La significativa forza economica di tale gruppo criminale è emersa, nel corso delle indagini, dalla possibilità di impiegare numerosi autoveicoli (di proprietà o noleggiati) per l’organizzazione delle attività delittuose e per il ritiro e il trasporto dello stupefacente e del denaro provento degli illeciti traffici nonché dalla capacità dimostrata nel riuscire a finanziare nuove importazioni di narcotico e a sopportare le ingenti spese per il suo occultamento e trasporto nonostante gli ingenti sequestri di stupefacenti subiti ad opera degli inquirenti.

Anche il secondo gruppo interessato dalle indagini – composto da un quarantottenne marocchino, con ruolo apicale, e altre due persone – è risultato radicato in Torino e provincia, con collegamenti in Lombardia (province di Milano e Varese) e in Toscana (provincia di Pisa). Secondo le ipotesi investigative, si tratterebbe di un’articolazione territoriale, dotata di una sua autonomia operativa e assai strutturata (alla luce del notevole giro d’affari prodotto), costituente parte di una ben più ampia organizzazione transnazionale, operante in territorio spagnolo e destinataria dei proventi delle attività di spaccio, come rilevato, tra l’altro, mediante la ricostruzione di alcuni illeciti trasferimenti di denaro in Spagna avvalendosi dell’intermediazione di soggetti di nazionalità cinese.

I due sodalizi criminali disarticolati con la presente operazione sono risultati accumunati:

–     dalle ingenti risorse economiche impiegate e tratte dai propri traffici illeciti e dall’utilizzo di collaudati sistemi per rendere riservate le comunicazioni tra i sodali;

–     dalla capacità di organizzare operazioni funzionali all’acquisto, custodia, detenzione e trasporto di stupefacente (soprattutto hashish), approvvigionandosi principalmente in Nord Africa e introducendolo sul territorio nazionale attraverso la Spagna. La successiva distribuzione del narcotico, per il cui trasporto sono stati utilizzati anche veicoli modificati e dotati di appositi doppi fondi, si rivolgeva a varie piazze di spaccio del Nord Italia (in particolare Piemonte, Lombardia, Toscana, Veneto e Friuli Venezia – Giulia).

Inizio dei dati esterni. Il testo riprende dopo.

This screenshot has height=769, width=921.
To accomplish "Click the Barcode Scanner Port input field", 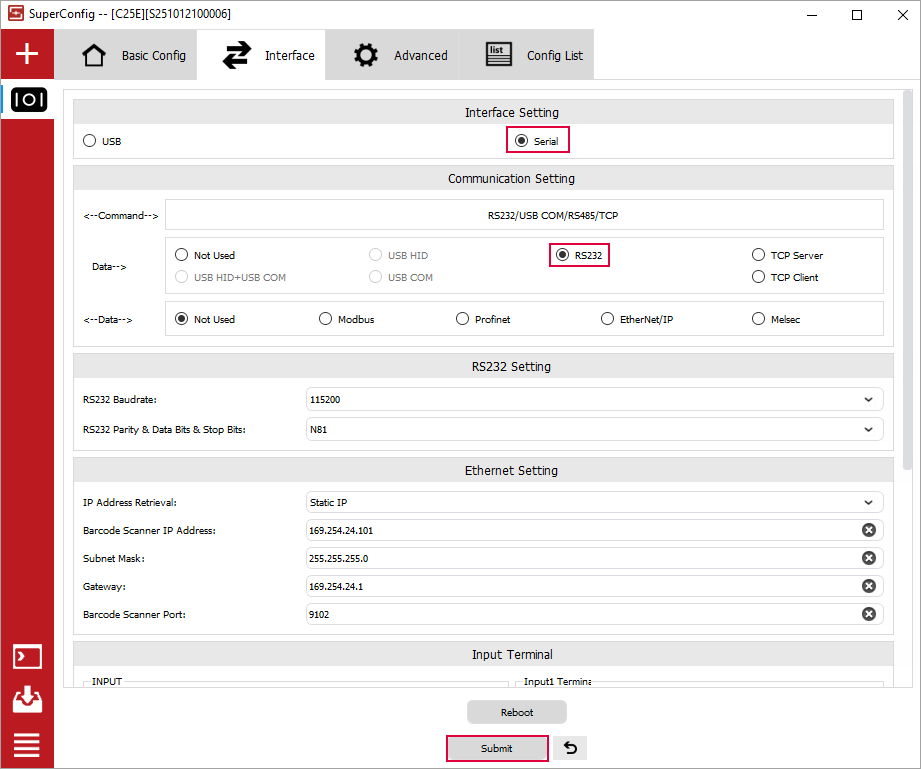I will point(580,614).
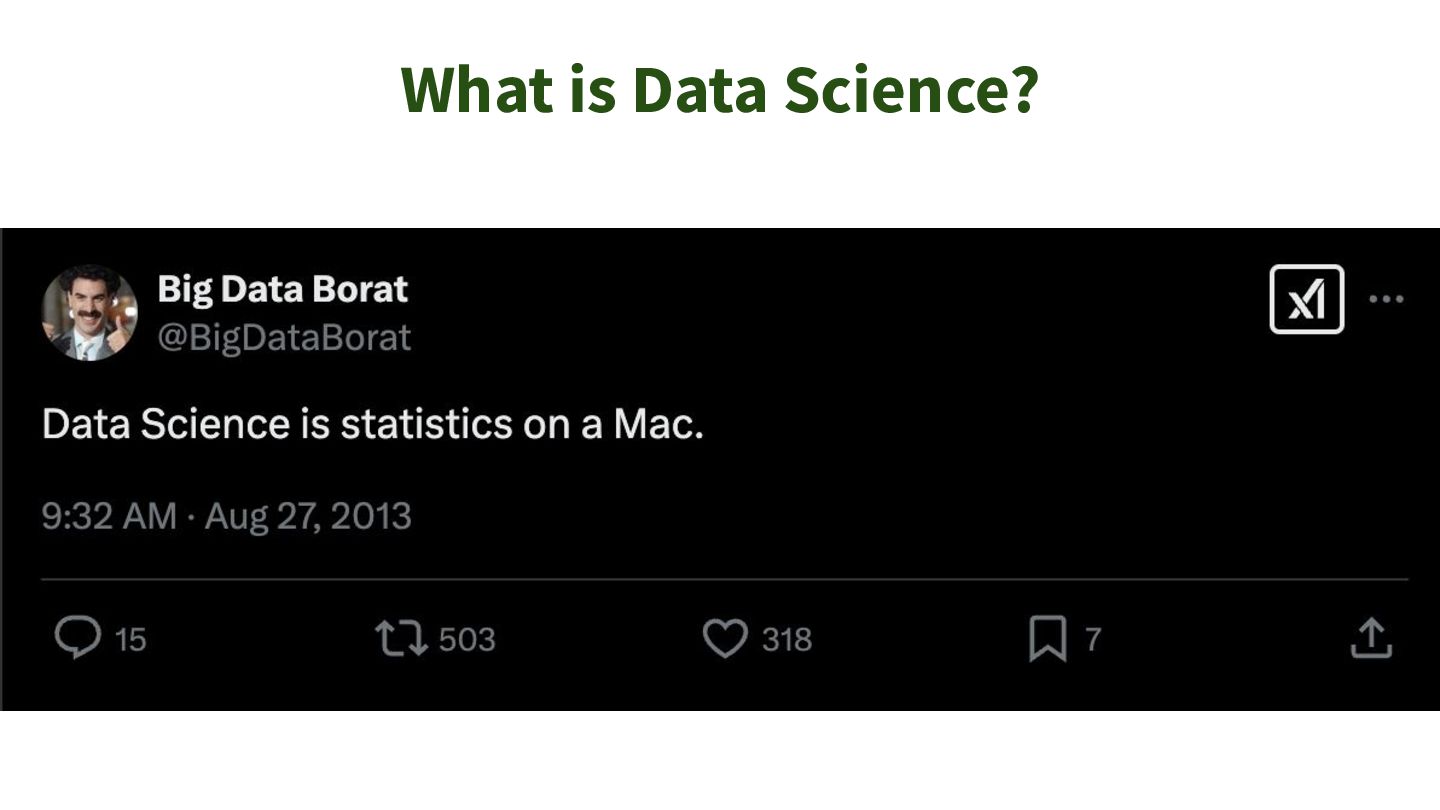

Nel corso delle investigazioni, nel solo arco temporale da gennaio ad aprile 2022, in provincia di Torino sono stati intercettati e sottoposti a sequestro, in più occasioni e anche con la collaborazione della Polizia di Stato, circa 460 kg di hashish, oltre a circa 500 grammi di cocaina e a 1 kg di marijuana.

Lo spessore delle consorterie criminali oggetto di indagine e la perdurante attualità delle condotte poste in essere sono risultate ulteriormente confermate in sede di esecuzione dell’ordinanza di custodia cautelare e delle pertinenti perquisizioni, nel cui ambito i Finanzieri del locale Nucleo di polizia economico-finanziaria hanno individuato altri due depositi di stoccaggio della droga, all’interno di box situati nell’ambito di complessi residenziali, di cui: –     uno in Leinì (TO), nella disponibilità del secondo dei suddetti gruppi criminali, ove erano custoditi 223 kg di hashish, già confezionati e pronti per l’immissione sul mercato illecito;

–     l’altro, individuato a seguito di segnalazione del “cane antidroga” Jakora, nella disponibilità di un altro soggetto marocchino (estraneo alle vicende di cui al provvedimento cautelare in questione e tratto in arresto in flagranza di reato), ove sono stati rinvenuti e sottoposti a sequestro 163 kg di hashish.

I suddetti quantitativi di sostanze stupefacenti complessivamente sequestrati, se immessi sul mercato “al dettaglio”, avrebbero potuto generare introiti illeciti per oltre 11 milioni di euro.